(Stored records)
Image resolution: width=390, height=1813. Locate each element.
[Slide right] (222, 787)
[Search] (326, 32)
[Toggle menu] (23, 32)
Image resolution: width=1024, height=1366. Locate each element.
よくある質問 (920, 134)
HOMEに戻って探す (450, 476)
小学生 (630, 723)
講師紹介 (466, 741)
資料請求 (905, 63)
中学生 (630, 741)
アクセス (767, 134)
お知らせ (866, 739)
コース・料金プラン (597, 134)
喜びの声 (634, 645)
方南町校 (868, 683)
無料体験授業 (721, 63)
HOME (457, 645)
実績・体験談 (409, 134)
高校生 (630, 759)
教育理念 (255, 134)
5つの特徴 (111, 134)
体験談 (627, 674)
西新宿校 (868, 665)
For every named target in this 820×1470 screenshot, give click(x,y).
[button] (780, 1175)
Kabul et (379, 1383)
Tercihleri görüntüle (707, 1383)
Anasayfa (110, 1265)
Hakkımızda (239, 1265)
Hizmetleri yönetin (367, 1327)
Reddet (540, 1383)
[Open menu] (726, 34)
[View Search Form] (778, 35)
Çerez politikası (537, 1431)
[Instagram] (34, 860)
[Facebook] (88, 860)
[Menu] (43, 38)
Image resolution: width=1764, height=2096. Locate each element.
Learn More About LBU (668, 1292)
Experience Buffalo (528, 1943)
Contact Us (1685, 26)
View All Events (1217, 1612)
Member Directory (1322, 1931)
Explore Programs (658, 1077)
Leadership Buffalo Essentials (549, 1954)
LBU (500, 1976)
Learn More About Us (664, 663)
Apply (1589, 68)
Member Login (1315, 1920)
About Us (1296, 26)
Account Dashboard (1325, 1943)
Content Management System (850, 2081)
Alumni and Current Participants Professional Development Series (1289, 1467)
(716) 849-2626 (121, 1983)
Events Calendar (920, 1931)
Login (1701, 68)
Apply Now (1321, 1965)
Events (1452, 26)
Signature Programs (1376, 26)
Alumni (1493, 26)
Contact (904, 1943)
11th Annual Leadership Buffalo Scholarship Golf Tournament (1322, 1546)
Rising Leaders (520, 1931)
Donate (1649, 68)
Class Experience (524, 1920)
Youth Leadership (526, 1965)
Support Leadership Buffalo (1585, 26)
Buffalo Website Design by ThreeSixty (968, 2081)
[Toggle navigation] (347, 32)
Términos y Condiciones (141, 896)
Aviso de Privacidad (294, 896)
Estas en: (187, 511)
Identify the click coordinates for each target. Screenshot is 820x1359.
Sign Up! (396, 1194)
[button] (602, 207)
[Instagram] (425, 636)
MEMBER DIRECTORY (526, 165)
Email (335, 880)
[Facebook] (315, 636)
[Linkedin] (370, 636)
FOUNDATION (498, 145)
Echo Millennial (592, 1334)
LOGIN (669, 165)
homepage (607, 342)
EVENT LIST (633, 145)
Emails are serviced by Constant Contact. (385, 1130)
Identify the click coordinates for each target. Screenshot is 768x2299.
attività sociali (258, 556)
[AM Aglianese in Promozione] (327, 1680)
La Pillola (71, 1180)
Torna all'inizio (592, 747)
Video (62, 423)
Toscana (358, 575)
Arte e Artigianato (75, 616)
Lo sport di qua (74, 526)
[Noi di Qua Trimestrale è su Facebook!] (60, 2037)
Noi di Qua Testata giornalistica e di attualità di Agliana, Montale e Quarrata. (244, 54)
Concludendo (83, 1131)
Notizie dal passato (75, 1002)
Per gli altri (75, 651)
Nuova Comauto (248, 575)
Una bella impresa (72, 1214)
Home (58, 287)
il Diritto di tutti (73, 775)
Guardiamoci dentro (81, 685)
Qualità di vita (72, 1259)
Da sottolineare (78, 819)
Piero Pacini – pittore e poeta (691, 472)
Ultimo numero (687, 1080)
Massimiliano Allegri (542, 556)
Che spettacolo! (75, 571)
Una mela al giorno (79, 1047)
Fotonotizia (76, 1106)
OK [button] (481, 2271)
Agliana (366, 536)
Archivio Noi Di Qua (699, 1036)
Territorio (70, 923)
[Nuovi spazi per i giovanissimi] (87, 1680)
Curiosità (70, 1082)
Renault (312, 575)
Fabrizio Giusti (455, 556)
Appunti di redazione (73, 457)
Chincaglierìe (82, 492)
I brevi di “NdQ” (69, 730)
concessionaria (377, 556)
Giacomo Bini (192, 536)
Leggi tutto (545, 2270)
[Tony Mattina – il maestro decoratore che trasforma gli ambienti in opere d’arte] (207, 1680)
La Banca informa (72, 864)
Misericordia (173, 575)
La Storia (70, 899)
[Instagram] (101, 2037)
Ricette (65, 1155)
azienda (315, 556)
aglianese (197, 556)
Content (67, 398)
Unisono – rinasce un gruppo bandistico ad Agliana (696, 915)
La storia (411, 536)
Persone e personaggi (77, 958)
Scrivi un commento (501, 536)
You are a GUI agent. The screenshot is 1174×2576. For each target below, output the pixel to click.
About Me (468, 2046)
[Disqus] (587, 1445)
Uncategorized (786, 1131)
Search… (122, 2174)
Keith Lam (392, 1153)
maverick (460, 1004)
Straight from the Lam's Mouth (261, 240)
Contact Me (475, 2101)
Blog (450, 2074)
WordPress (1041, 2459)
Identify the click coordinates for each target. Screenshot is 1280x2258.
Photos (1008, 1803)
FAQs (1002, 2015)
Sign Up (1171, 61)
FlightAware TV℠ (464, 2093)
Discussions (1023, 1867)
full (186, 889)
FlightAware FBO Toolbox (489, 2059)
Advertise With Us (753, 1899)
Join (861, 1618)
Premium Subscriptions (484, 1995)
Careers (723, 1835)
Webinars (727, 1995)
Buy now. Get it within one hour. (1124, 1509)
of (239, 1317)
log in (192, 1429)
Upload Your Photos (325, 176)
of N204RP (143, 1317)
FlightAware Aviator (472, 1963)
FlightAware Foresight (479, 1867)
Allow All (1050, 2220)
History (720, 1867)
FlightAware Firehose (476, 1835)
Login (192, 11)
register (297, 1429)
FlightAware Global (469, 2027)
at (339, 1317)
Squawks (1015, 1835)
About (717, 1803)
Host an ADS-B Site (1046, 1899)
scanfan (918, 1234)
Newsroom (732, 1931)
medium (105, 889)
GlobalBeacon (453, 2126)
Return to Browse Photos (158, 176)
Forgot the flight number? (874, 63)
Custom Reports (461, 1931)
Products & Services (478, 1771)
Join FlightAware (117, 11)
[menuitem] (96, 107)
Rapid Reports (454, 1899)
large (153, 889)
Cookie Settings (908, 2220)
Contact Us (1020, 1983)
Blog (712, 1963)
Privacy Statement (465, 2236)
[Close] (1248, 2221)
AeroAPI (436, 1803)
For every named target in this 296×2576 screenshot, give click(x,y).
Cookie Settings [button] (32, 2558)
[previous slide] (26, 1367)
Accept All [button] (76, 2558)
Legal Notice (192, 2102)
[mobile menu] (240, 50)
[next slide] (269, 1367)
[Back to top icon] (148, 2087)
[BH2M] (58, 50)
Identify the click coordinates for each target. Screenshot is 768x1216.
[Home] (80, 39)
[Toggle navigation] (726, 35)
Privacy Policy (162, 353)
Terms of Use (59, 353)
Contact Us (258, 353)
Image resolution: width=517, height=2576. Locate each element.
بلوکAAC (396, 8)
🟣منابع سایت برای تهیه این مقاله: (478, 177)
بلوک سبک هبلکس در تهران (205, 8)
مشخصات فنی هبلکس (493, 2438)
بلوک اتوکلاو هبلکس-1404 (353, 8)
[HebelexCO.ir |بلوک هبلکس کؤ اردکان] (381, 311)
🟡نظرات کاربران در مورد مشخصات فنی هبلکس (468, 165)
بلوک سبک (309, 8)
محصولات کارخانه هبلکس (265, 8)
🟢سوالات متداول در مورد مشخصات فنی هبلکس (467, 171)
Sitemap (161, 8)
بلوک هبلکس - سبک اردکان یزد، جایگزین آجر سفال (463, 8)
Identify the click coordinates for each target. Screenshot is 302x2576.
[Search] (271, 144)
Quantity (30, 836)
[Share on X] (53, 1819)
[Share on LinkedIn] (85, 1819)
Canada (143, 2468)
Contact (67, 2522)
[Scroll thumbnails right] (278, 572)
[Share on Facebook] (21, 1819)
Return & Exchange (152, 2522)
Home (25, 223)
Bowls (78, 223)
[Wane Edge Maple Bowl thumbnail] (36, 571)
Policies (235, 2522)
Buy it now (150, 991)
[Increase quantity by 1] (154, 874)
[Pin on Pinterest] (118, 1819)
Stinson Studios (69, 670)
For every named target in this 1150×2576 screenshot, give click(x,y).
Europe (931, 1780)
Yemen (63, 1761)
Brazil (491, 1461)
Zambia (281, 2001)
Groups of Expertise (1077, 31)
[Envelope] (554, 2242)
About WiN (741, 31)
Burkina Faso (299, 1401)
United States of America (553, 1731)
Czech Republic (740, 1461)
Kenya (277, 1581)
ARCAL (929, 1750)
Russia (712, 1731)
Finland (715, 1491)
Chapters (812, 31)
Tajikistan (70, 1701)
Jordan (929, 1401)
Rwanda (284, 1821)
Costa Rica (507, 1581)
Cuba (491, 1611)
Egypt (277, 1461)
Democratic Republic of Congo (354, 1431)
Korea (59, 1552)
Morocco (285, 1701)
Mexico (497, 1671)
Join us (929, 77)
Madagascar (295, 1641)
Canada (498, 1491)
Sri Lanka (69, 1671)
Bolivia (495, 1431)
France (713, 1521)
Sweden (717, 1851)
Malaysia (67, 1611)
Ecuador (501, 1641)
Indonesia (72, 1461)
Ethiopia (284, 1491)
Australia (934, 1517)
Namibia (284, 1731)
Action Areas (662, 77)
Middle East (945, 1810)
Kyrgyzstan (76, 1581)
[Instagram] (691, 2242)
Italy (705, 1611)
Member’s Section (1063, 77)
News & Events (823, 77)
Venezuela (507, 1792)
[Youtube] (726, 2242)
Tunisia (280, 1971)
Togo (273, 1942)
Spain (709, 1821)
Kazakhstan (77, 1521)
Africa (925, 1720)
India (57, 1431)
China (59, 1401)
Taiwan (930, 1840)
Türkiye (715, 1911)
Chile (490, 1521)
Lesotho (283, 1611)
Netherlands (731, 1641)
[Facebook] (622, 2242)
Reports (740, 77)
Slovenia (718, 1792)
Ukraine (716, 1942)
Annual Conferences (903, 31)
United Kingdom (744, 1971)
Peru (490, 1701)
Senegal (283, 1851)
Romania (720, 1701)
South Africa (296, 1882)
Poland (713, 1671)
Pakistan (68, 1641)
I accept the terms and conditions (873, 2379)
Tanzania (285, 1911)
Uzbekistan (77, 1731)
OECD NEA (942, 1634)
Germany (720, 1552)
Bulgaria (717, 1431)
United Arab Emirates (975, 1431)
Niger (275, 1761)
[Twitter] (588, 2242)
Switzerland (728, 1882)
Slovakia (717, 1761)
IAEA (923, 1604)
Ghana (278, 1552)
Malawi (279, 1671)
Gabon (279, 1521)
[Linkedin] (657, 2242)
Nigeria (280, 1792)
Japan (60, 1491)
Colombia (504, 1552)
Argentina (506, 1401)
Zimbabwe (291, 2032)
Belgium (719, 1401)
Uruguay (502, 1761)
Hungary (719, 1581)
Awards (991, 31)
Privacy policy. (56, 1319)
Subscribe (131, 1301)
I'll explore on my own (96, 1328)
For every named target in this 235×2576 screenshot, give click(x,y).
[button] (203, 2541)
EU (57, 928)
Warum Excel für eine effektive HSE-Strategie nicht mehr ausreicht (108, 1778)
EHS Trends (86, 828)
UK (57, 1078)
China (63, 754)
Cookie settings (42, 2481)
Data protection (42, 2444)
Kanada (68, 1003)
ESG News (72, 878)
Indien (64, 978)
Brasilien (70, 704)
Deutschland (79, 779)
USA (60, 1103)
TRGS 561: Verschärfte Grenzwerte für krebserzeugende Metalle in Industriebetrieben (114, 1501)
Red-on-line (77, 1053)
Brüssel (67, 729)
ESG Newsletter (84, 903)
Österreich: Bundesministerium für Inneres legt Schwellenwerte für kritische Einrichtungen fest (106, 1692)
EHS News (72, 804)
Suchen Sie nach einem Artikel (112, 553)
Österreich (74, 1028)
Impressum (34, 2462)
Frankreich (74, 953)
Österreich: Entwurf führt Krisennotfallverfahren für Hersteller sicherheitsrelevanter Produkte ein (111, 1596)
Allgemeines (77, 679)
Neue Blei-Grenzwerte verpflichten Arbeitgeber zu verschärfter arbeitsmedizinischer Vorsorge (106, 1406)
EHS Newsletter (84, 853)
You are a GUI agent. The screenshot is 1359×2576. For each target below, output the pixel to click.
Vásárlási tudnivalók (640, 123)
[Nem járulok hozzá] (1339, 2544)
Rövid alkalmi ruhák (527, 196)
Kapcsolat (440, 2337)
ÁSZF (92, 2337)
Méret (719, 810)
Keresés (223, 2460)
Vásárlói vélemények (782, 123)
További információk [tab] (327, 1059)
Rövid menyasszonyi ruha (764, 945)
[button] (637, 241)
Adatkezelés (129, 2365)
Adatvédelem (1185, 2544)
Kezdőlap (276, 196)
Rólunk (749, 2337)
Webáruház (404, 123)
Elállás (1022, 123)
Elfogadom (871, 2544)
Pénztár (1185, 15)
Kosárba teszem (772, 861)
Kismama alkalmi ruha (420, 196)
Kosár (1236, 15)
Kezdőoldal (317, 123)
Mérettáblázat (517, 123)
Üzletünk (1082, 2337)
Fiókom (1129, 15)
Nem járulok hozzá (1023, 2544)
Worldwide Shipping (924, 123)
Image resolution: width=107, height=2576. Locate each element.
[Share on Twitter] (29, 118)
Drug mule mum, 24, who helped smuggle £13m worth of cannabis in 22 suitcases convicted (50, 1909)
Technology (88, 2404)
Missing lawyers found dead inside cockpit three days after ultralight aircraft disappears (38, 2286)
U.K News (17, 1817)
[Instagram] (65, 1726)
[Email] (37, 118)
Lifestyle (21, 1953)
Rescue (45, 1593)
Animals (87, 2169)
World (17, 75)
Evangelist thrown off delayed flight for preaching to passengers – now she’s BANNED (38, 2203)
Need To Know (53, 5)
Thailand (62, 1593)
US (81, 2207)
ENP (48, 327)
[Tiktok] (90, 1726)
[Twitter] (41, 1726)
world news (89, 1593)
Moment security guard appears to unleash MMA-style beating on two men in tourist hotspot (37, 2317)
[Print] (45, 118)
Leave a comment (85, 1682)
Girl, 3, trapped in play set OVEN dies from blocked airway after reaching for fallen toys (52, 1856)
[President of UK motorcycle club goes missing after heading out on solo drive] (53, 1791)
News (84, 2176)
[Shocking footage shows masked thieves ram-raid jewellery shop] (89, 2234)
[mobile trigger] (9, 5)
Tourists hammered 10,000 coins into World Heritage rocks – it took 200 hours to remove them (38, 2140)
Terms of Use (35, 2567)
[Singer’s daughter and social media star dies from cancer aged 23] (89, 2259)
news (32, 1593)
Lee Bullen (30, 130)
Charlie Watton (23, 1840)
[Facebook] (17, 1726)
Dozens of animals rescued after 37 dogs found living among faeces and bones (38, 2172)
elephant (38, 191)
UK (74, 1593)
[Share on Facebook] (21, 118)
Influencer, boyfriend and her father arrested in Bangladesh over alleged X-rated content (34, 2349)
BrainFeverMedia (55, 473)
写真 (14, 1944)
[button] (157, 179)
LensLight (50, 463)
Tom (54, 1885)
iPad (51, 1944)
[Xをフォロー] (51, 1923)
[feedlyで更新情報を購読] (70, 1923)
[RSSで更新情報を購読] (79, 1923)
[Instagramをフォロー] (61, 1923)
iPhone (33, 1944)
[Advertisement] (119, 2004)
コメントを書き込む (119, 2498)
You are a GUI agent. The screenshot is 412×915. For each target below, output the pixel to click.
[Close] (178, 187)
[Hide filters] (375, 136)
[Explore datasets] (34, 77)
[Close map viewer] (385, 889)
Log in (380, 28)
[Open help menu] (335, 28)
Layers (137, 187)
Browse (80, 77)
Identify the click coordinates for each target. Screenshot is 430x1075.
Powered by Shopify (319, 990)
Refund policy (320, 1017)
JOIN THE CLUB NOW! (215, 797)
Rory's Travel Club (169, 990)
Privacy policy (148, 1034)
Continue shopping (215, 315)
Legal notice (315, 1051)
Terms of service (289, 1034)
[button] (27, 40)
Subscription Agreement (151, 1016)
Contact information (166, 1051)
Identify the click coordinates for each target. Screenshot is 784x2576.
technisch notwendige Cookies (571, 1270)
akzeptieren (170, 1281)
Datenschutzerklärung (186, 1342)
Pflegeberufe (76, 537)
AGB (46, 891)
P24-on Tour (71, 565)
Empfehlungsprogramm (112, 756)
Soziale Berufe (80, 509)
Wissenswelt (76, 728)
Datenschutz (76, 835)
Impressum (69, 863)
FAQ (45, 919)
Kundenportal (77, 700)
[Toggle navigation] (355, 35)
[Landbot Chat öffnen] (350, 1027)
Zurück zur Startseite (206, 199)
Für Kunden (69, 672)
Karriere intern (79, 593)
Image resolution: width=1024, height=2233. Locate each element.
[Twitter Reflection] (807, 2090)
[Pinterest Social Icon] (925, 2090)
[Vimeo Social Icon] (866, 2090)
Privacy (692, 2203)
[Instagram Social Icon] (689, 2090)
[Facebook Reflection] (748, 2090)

> _Task prompt_:
Only the lines above from the line containing "Méret (719, 810)" through the line containing "[President of UK" should be retyped, exactly and with both ends included.

> _Written answer_:
Méret (719, 810)
Keresés (223, 2460)
Vásárlói vélemények (782, 123)
További információk [tab] (327, 1059)
Rövid menyasszonyi ruha (764, 945)
[button] (637, 241)
Adatkezelés (129, 2365)
Adatvédelem (1185, 2544)
Kezdőlap (276, 196)
Rólunk (749, 2337)
Webáruház (404, 123)
Elállás (1022, 123)
Elfogadom (871, 2544)
Pénztár (1185, 15)
Kosárba teszem (772, 861)
Kismama alkalmi ruha (420, 196)
Kosár (1236, 15)
Kezdőoldal (317, 123)
Mérettáblázat (517, 123)
Üzletünk (1082, 2337)
Fiókom (1129, 15)
Nem járulok hozzá (1023, 2544)
Worldwide Shipping (924, 123)
Image resolution: width=107, height=2576. Locate each element.
[Share on Twitter] (29, 118)
Drug mule mum, 24, who helped smuggle £13m worth of cannabis in 22 suitcases convicted (50, 1909)
Technology (88, 2404)
Missing lawyers found dead inside cockpit three days after ultralight aircraft disappears (38, 2286)
U.K News (17, 1817)
[Instagram] (65, 1726)
[Email] (37, 118)
Lifestyle (21, 1953)
Rescue (45, 1593)
Animals (87, 2169)
World (17, 75)
Evangelist thrown off delayed flight for preaching to passengers – now she’s BANNED (38, 2203)
Need To Know (53, 5)
Thailand (62, 1593)
US (81, 2207)
ENP (48, 327)
[Tiktok] (90, 1726)
[Twitter] (41, 1726)
world news (89, 1593)
Moment security guard appears to unleash MMA-style beating on two men in tourist hotspot (37, 2317)
[Print] (45, 118)
Leave a comment (85, 1682)
Girl, 3, trapped in play set OVEN dies from blocked airway after reaching for fallen toys (52, 1856)
[President of UK motorcycle club goes missing after heading out on solo drive] (53, 1791)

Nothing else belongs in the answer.